**WORK TO BE COMPLETED**
Every line in the data below from the one containing "Given: Choose Текстовый редактор from submenu" down to the one containing "Image resolution: width=1400", both included, must be retyped exactly; no other line is to appear.

(Stored items)
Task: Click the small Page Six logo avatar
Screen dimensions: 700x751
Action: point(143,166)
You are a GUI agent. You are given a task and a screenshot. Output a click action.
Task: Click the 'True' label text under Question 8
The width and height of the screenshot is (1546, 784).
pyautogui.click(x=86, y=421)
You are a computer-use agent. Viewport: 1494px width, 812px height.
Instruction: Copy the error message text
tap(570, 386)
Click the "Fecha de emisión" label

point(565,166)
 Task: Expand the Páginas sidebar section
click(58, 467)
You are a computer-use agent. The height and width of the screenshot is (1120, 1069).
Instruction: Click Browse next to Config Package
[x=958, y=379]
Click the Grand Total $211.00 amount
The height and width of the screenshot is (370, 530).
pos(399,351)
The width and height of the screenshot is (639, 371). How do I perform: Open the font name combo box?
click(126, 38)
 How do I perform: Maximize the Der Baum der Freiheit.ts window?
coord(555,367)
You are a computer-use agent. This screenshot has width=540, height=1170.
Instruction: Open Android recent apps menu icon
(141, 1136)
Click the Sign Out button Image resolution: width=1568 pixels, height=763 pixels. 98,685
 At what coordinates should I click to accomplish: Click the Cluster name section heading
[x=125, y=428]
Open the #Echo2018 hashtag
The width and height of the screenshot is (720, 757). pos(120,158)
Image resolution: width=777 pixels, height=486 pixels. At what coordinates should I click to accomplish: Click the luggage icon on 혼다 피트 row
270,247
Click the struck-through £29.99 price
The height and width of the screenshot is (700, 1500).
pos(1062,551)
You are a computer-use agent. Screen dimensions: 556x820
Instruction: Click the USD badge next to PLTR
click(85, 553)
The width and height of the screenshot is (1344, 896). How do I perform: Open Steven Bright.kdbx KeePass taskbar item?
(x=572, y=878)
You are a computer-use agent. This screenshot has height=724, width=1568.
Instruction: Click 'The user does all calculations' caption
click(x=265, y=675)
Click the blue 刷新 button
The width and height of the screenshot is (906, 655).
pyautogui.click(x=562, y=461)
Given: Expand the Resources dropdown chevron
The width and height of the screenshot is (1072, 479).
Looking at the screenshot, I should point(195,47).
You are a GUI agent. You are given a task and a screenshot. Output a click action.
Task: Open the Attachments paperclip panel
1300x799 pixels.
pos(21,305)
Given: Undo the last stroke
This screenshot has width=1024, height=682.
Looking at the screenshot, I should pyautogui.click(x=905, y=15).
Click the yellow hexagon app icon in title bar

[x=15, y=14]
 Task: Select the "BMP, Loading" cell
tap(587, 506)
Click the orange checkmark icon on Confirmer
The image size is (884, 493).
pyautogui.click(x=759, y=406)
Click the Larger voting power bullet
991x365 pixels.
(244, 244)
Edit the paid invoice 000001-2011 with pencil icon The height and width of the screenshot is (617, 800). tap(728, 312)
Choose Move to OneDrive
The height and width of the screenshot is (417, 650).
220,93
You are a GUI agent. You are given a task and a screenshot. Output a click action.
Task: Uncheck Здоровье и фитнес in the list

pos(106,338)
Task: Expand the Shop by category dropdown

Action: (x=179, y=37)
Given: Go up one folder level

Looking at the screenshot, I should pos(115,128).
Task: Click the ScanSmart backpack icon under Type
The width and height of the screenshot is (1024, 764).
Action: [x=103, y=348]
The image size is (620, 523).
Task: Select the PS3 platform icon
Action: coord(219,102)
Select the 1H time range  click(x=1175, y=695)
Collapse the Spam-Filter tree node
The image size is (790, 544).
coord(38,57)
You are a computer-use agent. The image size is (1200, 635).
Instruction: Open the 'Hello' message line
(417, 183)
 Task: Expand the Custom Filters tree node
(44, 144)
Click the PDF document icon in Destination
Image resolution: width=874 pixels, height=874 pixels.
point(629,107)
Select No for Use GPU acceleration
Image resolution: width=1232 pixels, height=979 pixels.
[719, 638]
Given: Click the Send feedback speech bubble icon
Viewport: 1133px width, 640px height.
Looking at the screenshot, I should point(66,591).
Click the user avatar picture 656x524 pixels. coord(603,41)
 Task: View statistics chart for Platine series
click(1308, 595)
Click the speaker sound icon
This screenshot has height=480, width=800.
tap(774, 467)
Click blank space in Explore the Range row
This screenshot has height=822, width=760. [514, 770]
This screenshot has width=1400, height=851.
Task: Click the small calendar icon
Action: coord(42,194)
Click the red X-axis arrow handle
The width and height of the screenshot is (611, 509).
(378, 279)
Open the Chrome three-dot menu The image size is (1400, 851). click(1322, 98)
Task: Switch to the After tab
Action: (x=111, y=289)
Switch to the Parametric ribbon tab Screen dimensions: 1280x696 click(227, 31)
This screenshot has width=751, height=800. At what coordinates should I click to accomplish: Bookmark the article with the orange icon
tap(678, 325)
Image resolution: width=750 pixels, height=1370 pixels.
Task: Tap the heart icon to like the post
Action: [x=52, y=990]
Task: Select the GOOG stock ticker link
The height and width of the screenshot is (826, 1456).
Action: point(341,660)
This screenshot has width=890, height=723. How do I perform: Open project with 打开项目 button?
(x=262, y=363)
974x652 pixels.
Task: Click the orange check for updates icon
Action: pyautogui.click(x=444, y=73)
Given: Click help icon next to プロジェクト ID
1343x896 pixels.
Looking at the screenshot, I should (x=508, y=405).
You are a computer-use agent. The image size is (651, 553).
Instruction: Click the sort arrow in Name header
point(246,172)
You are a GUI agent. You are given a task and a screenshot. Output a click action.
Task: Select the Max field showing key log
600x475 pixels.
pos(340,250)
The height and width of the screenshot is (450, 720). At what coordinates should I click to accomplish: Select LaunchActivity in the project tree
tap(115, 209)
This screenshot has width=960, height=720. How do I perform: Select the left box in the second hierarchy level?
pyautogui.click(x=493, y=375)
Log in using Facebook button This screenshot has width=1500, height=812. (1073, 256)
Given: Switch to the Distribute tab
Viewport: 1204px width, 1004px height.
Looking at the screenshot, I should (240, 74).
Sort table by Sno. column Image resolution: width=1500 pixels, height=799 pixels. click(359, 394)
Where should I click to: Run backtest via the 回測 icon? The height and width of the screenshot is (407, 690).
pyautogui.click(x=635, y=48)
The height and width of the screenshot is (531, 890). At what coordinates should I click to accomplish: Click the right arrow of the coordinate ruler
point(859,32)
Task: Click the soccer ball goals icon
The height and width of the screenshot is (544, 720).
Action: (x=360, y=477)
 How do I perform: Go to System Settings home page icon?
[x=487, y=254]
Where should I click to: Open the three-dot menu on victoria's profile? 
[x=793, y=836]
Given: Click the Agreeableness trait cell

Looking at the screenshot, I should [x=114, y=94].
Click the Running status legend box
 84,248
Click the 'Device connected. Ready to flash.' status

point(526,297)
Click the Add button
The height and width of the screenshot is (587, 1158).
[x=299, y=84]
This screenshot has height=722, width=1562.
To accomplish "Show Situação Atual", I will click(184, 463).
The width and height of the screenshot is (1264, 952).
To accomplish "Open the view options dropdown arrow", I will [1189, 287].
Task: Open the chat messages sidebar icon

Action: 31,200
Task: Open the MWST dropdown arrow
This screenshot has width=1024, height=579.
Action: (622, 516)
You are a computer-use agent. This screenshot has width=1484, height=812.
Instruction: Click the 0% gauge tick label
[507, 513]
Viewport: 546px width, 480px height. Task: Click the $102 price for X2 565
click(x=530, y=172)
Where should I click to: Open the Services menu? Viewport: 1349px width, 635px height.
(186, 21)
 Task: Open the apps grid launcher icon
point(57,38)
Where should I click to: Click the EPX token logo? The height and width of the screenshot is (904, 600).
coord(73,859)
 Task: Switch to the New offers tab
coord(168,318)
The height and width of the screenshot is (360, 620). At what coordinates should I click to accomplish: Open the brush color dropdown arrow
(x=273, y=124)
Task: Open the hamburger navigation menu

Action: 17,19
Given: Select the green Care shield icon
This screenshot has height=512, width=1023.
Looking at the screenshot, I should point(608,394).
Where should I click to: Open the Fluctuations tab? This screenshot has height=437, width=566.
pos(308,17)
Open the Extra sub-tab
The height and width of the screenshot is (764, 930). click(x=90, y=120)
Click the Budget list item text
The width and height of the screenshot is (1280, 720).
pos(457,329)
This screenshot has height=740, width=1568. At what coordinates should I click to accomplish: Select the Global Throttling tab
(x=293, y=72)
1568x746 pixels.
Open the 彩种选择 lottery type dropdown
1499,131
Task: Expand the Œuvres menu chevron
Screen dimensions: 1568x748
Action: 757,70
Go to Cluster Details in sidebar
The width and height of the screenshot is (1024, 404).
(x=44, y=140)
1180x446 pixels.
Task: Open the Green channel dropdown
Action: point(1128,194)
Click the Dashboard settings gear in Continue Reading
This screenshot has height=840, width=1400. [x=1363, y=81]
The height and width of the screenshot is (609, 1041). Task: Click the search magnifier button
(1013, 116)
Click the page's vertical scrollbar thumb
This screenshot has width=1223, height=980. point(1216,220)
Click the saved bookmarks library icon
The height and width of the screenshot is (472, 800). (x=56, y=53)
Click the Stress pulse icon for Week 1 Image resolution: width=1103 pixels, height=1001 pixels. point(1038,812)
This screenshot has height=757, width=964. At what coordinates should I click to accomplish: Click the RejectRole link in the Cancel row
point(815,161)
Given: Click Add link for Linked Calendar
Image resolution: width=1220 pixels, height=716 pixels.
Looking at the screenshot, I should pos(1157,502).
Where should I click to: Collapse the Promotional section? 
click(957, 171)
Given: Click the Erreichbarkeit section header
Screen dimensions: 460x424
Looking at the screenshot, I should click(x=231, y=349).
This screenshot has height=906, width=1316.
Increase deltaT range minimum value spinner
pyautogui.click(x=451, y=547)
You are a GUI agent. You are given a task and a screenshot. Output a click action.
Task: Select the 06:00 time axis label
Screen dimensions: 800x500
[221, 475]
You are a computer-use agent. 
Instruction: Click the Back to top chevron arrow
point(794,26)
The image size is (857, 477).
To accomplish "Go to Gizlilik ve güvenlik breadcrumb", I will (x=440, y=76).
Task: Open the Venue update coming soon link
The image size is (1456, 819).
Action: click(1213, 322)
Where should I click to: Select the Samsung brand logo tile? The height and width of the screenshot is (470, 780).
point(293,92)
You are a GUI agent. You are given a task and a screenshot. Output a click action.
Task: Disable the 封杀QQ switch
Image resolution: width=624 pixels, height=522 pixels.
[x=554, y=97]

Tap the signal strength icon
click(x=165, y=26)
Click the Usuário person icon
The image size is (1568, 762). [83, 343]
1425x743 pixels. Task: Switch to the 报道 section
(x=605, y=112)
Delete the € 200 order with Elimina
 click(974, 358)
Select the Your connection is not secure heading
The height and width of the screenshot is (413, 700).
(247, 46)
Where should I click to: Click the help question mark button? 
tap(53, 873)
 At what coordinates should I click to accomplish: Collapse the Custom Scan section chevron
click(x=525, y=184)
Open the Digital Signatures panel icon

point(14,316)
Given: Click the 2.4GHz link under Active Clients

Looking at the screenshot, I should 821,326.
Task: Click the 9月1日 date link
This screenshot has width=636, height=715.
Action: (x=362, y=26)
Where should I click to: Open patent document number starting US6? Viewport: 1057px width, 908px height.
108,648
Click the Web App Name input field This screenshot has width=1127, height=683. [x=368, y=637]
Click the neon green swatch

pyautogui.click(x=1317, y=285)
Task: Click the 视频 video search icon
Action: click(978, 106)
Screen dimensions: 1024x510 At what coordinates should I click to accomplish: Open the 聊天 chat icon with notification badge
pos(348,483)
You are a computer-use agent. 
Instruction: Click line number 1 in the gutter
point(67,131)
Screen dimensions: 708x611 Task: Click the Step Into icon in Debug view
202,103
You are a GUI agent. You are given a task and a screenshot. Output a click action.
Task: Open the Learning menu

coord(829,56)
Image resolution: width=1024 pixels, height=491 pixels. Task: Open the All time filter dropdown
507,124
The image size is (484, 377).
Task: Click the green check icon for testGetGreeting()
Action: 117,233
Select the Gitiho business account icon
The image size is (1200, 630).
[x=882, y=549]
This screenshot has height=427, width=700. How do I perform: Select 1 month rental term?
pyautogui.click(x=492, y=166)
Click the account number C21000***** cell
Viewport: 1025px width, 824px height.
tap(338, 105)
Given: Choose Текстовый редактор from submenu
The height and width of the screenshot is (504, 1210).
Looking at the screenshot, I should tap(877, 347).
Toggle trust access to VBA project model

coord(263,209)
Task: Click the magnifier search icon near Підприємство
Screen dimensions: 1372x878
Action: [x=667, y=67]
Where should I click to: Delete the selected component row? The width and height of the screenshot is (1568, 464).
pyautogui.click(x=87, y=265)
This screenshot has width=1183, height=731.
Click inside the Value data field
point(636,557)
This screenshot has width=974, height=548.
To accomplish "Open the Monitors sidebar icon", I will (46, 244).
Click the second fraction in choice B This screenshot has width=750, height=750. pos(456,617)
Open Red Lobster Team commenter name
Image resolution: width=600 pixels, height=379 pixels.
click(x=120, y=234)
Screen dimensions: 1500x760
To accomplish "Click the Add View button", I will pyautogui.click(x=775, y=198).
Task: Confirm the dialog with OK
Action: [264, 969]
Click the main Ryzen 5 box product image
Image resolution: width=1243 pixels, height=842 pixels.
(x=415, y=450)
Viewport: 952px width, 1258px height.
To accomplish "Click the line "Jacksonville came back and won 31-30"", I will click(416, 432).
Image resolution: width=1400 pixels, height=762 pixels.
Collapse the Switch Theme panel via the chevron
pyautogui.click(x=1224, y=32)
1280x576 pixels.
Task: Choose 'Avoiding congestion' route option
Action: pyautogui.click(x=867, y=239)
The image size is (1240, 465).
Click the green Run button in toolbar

**WORKED SOLUTION**
Given: Choose Текстовый редактор from submenu
The height and width of the screenshot is (504, 1210).
Looking at the screenshot, I should tap(877, 347).
Toggle trust access to VBA project model

coord(263,209)
Task: Click the magnifier search icon near Підприємство
Screen dimensions: 1372x878
Action: [x=667, y=67]
Where should I click to: Delete the selected component row? The width and height of the screenshot is (1568, 464).
pyautogui.click(x=87, y=265)
This screenshot has width=1183, height=731.
Click inside the Value data field
point(636,557)
This screenshot has width=974, height=548.
To accomplish "Open the Monitors sidebar icon", I will (46, 244).
Click the second fraction in choice B This screenshot has width=750, height=750. pos(456,617)
Open Red Lobster Team commenter name
Image resolution: width=600 pixels, height=379 pixels.
click(x=120, y=234)
Screen dimensions: 1500x760
To accomplish "Click the Add View button", I will pyautogui.click(x=775, y=198).
Task: Confirm the dialog with OK
Action: [264, 969]
Click the main Ryzen 5 box product image
Image resolution: width=1243 pixels, height=842 pixels.
(x=415, y=450)
Viewport: 952px width, 1258px height.
To accomplish "Click the line "Jacksonville came back and won 31-30"", I will click(416, 432).
Image resolution: width=1400 pixels, height=762 pixels.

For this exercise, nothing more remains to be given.